Records contained in a dataset
=== Section Start ===
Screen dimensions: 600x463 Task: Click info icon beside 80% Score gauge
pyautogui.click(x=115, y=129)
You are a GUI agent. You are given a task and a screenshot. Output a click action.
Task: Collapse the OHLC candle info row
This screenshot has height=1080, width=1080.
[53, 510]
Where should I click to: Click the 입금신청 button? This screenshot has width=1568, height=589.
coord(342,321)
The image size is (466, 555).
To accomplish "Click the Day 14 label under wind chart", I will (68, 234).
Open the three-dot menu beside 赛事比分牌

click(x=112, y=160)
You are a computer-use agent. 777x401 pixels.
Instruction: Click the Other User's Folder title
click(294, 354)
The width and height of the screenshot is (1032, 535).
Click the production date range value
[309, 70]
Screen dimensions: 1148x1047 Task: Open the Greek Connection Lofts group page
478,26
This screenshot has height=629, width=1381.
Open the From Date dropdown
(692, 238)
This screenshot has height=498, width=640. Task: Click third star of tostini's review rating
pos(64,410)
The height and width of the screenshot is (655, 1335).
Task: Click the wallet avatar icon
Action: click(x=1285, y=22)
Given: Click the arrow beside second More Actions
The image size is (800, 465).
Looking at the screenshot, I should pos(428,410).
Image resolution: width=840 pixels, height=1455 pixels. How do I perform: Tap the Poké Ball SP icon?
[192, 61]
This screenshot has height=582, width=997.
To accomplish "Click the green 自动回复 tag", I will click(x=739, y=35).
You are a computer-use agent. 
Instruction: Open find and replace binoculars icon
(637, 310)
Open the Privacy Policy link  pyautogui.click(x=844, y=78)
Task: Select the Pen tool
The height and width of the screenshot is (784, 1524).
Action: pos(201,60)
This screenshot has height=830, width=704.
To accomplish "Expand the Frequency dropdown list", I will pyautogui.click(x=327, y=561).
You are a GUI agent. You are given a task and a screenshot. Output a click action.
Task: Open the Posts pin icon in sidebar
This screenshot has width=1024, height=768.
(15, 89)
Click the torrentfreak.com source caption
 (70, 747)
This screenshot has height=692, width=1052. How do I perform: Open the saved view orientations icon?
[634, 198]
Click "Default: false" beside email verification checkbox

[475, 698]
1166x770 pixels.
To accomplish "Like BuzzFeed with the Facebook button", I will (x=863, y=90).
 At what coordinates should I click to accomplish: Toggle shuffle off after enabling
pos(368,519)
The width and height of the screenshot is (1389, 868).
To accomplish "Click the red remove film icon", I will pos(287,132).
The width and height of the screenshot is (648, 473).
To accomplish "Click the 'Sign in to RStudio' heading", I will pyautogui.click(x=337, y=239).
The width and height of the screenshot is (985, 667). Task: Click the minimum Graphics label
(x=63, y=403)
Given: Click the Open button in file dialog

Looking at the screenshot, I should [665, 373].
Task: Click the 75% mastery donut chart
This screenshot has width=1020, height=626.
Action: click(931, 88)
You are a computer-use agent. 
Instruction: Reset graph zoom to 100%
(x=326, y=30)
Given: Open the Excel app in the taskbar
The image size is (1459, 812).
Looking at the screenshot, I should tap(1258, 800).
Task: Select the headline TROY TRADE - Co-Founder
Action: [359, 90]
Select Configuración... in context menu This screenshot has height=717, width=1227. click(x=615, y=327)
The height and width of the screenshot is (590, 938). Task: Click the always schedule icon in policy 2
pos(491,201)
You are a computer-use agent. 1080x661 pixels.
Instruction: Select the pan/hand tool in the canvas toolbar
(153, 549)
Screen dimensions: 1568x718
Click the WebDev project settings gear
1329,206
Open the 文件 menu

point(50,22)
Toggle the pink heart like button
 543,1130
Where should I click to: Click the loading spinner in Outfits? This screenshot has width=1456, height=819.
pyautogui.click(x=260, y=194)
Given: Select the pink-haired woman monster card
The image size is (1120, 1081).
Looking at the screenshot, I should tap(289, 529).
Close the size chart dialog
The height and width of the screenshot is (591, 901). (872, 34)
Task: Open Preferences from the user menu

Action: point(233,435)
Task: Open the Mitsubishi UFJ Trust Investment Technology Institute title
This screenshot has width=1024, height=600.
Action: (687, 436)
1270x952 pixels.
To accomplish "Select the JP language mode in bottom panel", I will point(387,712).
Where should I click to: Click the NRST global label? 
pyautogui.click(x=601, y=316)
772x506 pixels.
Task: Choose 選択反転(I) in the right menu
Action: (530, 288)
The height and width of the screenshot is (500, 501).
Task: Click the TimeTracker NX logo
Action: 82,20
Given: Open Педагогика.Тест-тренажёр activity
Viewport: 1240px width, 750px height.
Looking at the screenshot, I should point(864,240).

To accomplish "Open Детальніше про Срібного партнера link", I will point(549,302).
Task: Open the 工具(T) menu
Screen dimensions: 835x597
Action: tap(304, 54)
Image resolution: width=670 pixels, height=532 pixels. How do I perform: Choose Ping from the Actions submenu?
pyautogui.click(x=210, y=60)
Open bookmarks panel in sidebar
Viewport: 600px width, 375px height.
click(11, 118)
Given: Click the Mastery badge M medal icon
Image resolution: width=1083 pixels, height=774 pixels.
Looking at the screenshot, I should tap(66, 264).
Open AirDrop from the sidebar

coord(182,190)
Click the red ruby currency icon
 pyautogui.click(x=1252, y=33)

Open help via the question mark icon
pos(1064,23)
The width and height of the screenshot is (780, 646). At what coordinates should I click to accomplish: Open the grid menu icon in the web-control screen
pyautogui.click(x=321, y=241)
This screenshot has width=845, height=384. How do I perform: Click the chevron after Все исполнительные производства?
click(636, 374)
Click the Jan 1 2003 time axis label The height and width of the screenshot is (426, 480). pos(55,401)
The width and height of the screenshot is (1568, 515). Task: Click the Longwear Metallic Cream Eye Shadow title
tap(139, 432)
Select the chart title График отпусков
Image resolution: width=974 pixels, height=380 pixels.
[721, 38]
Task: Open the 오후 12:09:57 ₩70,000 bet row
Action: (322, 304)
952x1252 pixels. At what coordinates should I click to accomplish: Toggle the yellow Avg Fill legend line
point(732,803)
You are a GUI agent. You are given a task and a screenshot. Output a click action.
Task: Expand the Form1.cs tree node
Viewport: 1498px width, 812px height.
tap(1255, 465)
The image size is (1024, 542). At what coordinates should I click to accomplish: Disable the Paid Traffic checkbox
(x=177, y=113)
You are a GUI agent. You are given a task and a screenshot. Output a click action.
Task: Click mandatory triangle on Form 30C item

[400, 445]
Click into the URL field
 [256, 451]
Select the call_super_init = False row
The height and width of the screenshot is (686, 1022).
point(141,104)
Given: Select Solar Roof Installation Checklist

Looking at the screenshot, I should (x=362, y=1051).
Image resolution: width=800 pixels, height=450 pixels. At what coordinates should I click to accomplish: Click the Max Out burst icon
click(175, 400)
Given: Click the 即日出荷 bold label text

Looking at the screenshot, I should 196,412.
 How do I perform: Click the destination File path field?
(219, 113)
=== Section End ===
__YOUR TASK__
Repeat the data word for word, starting at its first line and stopping after the line that contains "The image size is (466, 555).".

__SOLUTION TO THIS EXERCISE__
Screen dimensions: 600x463 Task: Click info icon beside 80% Score gauge
pyautogui.click(x=115, y=129)
You are a GUI agent. You are given a task and a screenshot. Output a click action.
Task: Collapse the OHLC candle info row
This screenshot has height=1080, width=1080.
[53, 510]
Where should I click to: Click the 입금신청 button? This screenshot has width=1568, height=589.
coord(342,321)
The image size is (466, 555).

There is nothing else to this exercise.